When dealing with things like the value of cursive writing (or other abstracts), people do *not* like to face the fact that there are still trade-offs that will be made.

At best, it's ignored. At worst, it's considered immoral to be consciously and deliberately making those trade-offs.

robbbbbb writes:

One of our kids' babysitters is a homeschooled* student whose mother made her learn cursive handwriting, and labored on the neatness of her penmanship.

She is now a college student. Because of this focus on penmanship she takes excellent notes, and her class notes are in demand with her classmates. Cursive handwriting enables her to write more quickly. Her material is more complete and legible than any of her classmates.

Cursive may be a dying art, but perhaps it shouldn't be.

*We homeschool our kids, too, and my wife has taken this lesson to heart. Our kids are getting some focus on penmanship.

mike shupp writes:

Cursive? Oh the horrors!

What's next? Demanding children be able to multiply and divide without calculators? OMG! How can civilization survive such barbarity?

Anne writes:

neurological wiring...I think it may come down to that. My husband and I homeschooled our sons for a few of their elementary years and made sure they learned cursive. Learning cursive creates different paths in your brain than typing the same info on a keyboard, if I understand it correctly. It certainly helped my sons, who had terrible printing, and it also helped them learn to think, I think;) This Washington Post article describes skipping cursive as a "cognitive opportunity lost" http://www.washingtonpost.com/wp-dyn/content/article/2006/10/10/AR2006101001475_2.html

Andrew M writes:

I assume that cursive in the US is what was called joined-up writing where I was raised. The advantage always claimed for it was that it's faster. If it is, then that's a worthwhile benefit to consider in a world in which writing by hand will continue to be useful for a while yet. One day we will write directly with our minds, but in the meantime do you really want to be able to write only when you have some functioning keyboard to hand?
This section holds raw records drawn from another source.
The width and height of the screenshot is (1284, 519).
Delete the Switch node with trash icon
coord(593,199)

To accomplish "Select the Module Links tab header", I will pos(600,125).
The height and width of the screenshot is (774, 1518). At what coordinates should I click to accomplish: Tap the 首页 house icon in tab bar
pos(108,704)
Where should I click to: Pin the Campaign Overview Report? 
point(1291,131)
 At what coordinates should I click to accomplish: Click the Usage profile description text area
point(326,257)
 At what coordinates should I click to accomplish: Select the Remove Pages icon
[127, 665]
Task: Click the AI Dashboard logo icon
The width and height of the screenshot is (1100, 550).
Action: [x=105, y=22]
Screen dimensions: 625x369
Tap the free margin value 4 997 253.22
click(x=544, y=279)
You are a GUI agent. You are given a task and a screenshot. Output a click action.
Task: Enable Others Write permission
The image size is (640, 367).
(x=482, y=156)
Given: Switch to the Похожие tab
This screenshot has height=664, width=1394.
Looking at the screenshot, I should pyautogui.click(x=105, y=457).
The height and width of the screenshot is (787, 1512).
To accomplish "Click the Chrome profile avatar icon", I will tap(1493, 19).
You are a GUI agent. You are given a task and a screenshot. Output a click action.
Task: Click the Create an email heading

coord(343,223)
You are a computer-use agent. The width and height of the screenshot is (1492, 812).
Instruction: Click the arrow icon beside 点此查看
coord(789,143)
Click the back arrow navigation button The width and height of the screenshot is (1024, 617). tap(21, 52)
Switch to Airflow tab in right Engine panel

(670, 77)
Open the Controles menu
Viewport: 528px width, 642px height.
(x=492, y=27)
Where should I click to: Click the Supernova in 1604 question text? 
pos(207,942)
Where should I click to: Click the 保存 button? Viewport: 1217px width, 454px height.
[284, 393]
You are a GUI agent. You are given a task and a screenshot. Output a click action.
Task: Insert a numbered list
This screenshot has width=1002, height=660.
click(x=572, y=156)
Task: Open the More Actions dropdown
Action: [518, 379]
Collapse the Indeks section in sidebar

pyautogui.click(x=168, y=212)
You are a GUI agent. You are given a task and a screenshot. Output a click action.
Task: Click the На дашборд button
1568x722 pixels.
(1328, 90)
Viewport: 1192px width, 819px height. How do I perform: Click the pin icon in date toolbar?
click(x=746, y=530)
Btw, I don't know about Russian and Tolstoy, but one is certainly worse off not being able to read Plato in Greek. It doesn't follow that the benefit is worth the high cost of learning Greek, and in forgoing the benefit one need not be "culturally impoverished"; but one is worse off in one respect than one would otherwise have been.

Tom West writes:

Because of this focus on penmanship she takes excellent notes, and her class notes are in demand with her classmates.

Ironically enough, the next generation would be unlikely to borrow her notes, as they wouldn't be able to read them!

On another point, I'm sad to see hand-written class notes disappearing altogether in favor of typed, or even worse, teacher-provided, class notes. If my sons are any guide, the physical act of hand-writing the notes allows a significantly larger proportion of the information to actually "stick" in the student's brain.

For some reason, typing notes on a computer ends up more like stenography, going from ear to fingers without hitting the brain in the middle. Does hand-writing require that much more engagement?

Of course, this might be a false observation on my part.

Tracy W writes:
But it opens up to the student, even later in life, the ability to read those letters by your great grandparents back during the war.

One of my primary school teachers was insistent about the importance of beautiful handwriting, and ranted at length about how its importance had declined, compared to the Victorian area and even the 2nd half of the 20th century.

I was quite miffed when I studied history at high school and I found original hand-written sources from the 19th century to regularly be very hard to read. (Note, I'm old enough that we were taught handwriting at school.)